TO DO => Would you set down every entry shown below, precisely as written?

GIVEN DATA =>

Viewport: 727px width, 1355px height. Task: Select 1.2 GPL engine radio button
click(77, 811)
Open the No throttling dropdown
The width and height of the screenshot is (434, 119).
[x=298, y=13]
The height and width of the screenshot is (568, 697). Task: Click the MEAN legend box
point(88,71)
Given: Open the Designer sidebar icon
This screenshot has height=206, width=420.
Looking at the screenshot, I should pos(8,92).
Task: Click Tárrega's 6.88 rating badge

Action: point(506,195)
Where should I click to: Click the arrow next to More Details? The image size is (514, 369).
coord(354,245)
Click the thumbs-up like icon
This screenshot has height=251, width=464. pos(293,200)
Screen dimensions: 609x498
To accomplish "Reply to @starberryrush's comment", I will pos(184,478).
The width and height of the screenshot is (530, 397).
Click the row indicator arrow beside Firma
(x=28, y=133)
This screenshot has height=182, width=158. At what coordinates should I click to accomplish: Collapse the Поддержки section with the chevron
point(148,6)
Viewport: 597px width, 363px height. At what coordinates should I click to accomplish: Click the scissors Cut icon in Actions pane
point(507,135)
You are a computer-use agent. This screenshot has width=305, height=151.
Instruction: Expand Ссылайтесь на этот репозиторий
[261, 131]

RESPONSE BOX =>
Viewport: 727px width, 1355px height. Task: Select 1.2 GPL engine radio button
click(77, 811)
Open the No throttling dropdown
The width and height of the screenshot is (434, 119).
[x=298, y=13]
The height and width of the screenshot is (568, 697). Task: Click the MEAN legend box
point(88,71)
Given: Open the Designer sidebar icon
This screenshot has height=206, width=420.
Looking at the screenshot, I should pos(8,92).
Task: Click Tárrega's 6.88 rating badge

Action: point(506,195)
Where should I click to: Click the arrow next to More Details? The image size is (514, 369).
coord(354,245)
Click the thumbs-up like icon
This screenshot has height=251, width=464. pos(293,200)
Screen dimensions: 609x498
To accomplish "Reply to @starberryrush's comment", I will pos(184,478).
The width and height of the screenshot is (530, 397).
Click the row indicator arrow beside Firma
(x=28, y=133)
This screenshot has height=182, width=158. At what coordinates should I click to accomplish: Collapse the Поддержки section with the chevron
point(148,6)
Viewport: 597px width, 363px height. At what coordinates should I click to accomplish: Click the scissors Cut icon in Actions pane
point(507,135)
You are a computer-use agent. This screenshot has width=305, height=151.
Instruction: Expand Ссылайтесь на этот репозиторий
[261, 131]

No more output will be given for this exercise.